“Helen, I brought someone to meet you.” There was no answer. Brian touched his wife’s arm. She jerked away.
“Stop it! Don’t touch me!”
“I’m sorry, Helen. I brought a friend, she’s right here…..”
“Daisy? Daisy, is that you?” Helen peered at Daisy, her face seeming to illuminate from the recognition. “I know you. You’re Daisy.”
Brian shrugged and shook his head in disbelief. How was it possible that his wife knew Daisy? How was it possible that she knew who anyone was if she didn’t know who he was? He collapsed in the nearest chair and put his face in his hands.
“Yes, Helen. It’s me, Daisy. I’m so glad to see you.” They held hands right away. They’d held hands sixty years before when they were high school cheerleaders together. Helen was the third girl on the human pyramid, Daisy catapulted to the top where two other girls held her by one foot. They wore sweaters with big, stitched S’s on the front and pleated skirts, sneakers with knee socks. Yes, she remembered Helen. They cheered together.
“I don’t know who he is. Can you make him go away?” Helen nodded toward Brian, a small nod so Brian wouldn’t notice but he did. He looked at Daisy and shook his head. Seeing an attendant standing near the window, Daisy walked over to ask her, “Is it true that Helen doesn’t recognize Brian? That she wants him to go away?”
“Yes. Every time. It’s terrible. And so sad. He comes every day to see her.”
“But why does she remember me from sixty years ago? That doesn’t make sense.” Daisy entertained the thought that none of this made sense.

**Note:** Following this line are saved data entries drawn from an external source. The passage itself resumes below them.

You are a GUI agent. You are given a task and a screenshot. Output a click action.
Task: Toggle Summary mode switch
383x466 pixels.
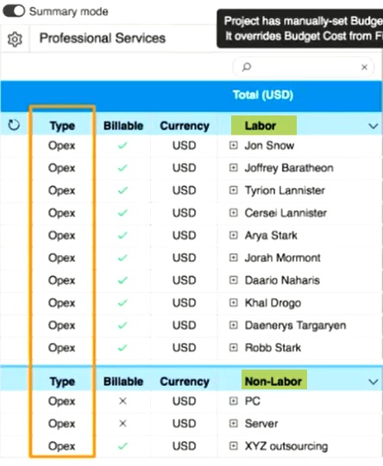tap(14, 11)
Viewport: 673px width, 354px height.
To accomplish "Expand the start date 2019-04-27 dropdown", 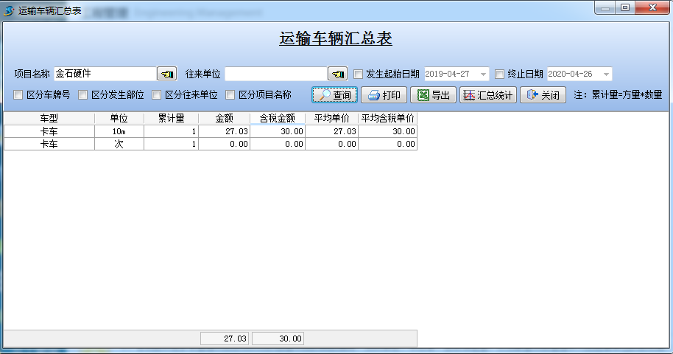I will point(483,74).
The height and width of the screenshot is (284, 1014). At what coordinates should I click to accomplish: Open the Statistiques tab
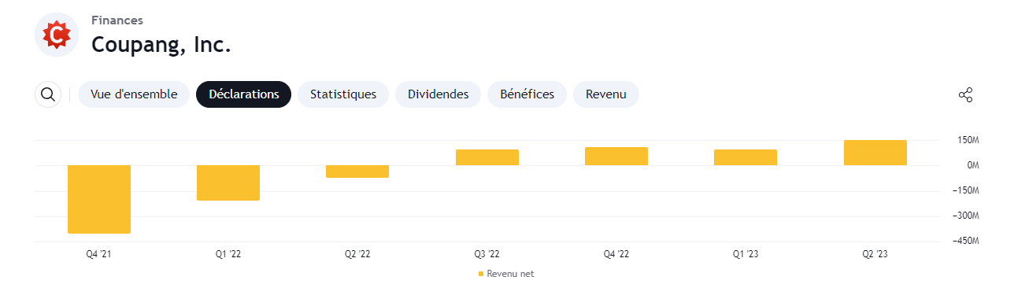coord(343,94)
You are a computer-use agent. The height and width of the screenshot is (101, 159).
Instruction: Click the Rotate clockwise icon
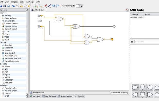57,6
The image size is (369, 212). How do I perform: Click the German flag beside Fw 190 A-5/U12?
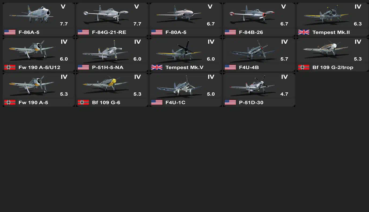coord(10,67)
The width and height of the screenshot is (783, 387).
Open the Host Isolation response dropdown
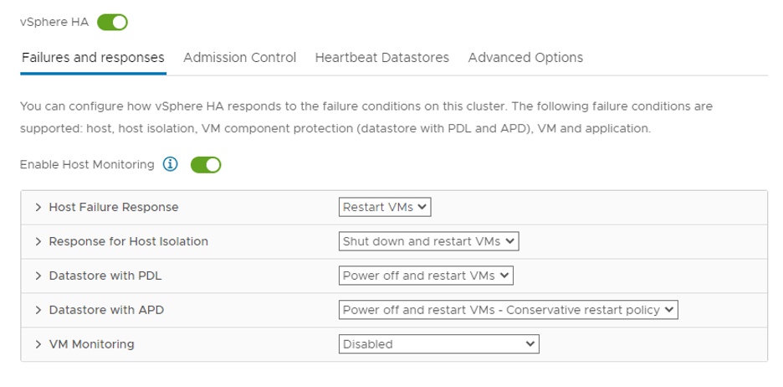coord(429,242)
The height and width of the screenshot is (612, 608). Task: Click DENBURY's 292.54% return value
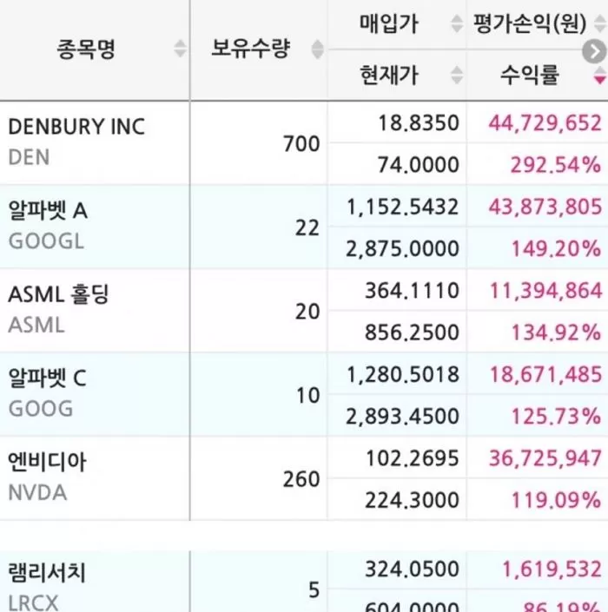coord(556,164)
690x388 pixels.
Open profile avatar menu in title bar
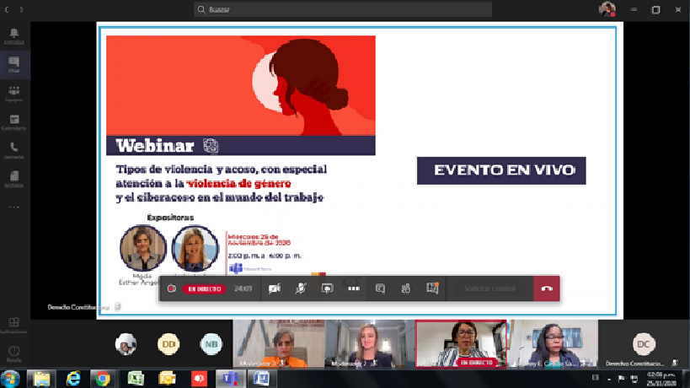pos(607,10)
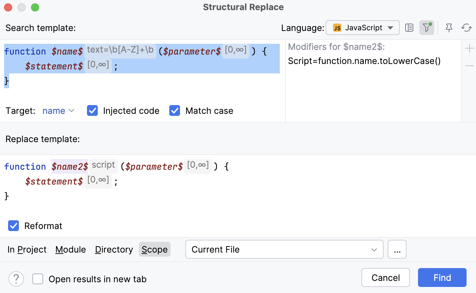Open the Language JavaScript dropdown
Screen dimensions: 476x293
point(362,28)
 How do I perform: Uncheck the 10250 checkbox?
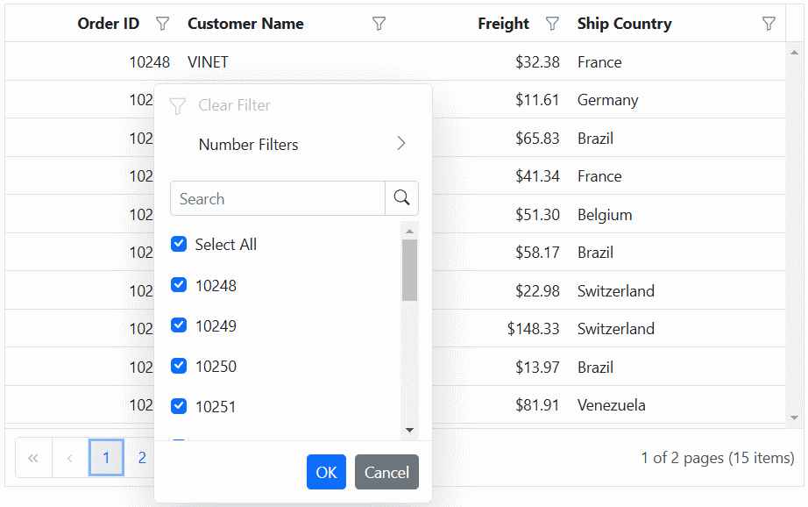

“That’s what dementia is like. Unpredictable, selective, quirky. Helen can’t remember her own name but she remembers you. That’s just the way it is.” The attendant gave Daisy a quick hug and moved to help a patient struggling to right himself in his chair.
Kneeling down in front of Helen and holding both of her hands, quieting the working of her index finger around her thumb, Daisy said, “If that’s what you want, Helen, yes, I can make him go away.” It was wrong in some ways, to swoop in and promise to take a woman’s husband away but it seemed so cruel for Brian to keep showing up where he wasn’t wanted, to expect him to come back time after time to have his wife shove his hand away and beg people to make him leave. It seemed crueler still for Daisy to judge Brian for his wanting something more for himself.
“Helen, I’ll come back another time to see you. Brian, let’s go.” Helen went back to worrying her thumb with her index finger while Daisy put her hand on Brian’s shoulder. He jumped at the touch and then relaxed into it. Sighing. His whole body sighed. “Come on, Brian. It’s time.”
The symphony played Dvorak’s Cello Concerto in B minor that Friday night. Brian and Daisy sat in Row K in the two seats next to the aisle, Brian and Helen’s season tickets for twenty-five years. “This was Helen’s favorite piece of music,” Brian whispered. Daisy nodded and covered his hand with her own.